THE DATA >>

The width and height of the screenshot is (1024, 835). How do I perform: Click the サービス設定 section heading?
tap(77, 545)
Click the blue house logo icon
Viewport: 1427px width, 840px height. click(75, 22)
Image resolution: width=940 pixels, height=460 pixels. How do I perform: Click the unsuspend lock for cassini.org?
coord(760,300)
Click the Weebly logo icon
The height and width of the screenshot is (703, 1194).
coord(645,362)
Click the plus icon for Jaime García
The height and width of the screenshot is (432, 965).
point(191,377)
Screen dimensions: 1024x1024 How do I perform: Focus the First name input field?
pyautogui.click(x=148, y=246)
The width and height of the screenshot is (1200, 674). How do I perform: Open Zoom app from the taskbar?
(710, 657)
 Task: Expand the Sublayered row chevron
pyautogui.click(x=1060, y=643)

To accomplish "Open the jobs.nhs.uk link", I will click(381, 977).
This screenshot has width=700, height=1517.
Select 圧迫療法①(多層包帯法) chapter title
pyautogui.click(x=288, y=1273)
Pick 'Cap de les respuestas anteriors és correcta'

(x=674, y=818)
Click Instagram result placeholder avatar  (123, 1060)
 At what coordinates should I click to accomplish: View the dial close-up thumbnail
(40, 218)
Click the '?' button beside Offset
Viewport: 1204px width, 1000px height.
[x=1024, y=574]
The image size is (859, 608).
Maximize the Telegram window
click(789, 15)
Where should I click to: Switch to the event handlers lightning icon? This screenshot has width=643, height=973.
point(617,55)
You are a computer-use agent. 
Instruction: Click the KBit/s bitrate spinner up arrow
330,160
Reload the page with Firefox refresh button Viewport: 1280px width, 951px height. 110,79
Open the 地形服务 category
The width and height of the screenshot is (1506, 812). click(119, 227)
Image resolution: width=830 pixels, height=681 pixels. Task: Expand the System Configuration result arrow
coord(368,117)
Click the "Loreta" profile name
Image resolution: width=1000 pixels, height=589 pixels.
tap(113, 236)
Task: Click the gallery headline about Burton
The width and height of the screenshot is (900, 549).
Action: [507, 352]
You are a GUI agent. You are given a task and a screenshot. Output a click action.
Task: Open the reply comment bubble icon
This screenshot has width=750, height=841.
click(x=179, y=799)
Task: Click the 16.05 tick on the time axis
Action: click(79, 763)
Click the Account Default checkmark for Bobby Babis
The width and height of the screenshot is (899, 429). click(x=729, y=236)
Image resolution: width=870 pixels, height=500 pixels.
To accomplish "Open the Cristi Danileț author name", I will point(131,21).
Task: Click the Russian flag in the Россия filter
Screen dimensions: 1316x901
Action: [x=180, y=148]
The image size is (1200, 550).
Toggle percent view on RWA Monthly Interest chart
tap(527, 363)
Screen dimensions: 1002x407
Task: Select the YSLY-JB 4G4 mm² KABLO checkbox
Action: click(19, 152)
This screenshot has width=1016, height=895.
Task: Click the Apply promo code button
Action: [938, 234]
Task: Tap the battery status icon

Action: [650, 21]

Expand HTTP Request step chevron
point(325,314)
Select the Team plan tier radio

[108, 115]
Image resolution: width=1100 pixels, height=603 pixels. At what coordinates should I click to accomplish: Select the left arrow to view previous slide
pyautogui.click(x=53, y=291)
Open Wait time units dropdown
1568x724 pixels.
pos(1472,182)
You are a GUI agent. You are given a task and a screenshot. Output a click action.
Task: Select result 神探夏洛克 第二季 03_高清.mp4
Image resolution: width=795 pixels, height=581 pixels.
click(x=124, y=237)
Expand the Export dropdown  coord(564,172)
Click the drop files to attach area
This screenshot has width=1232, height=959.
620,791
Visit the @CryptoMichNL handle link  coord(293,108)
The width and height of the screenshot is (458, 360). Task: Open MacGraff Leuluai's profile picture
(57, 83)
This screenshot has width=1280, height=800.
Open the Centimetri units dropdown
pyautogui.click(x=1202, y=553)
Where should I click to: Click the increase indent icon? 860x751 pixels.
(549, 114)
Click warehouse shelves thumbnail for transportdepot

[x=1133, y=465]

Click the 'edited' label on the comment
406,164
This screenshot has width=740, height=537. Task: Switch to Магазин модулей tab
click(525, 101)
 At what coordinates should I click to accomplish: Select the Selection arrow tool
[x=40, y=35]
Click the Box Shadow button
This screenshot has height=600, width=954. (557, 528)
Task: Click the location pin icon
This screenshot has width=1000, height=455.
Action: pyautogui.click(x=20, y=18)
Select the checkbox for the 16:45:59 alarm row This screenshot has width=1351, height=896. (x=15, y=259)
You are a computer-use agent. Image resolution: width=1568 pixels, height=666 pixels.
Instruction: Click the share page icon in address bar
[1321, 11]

TASK >>
Starting at the line that contains "Click the Box Shadow button", copy each line through the last line of the listing, and copy nothing else.

RESPONSE AREA >>
Click the Box Shadow button
This screenshot has height=600, width=954. (557, 528)
Task: Click the location pin icon
This screenshot has width=1000, height=455.
Action: pyautogui.click(x=20, y=18)
Select the checkbox for the 16:45:59 alarm row This screenshot has width=1351, height=896. (x=15, y=259)
You are a computer-use agent. Image resolution: width=1568 pixels, height=666 pixels.
Instruction: Click the share page icon in address bar
[1321, 11]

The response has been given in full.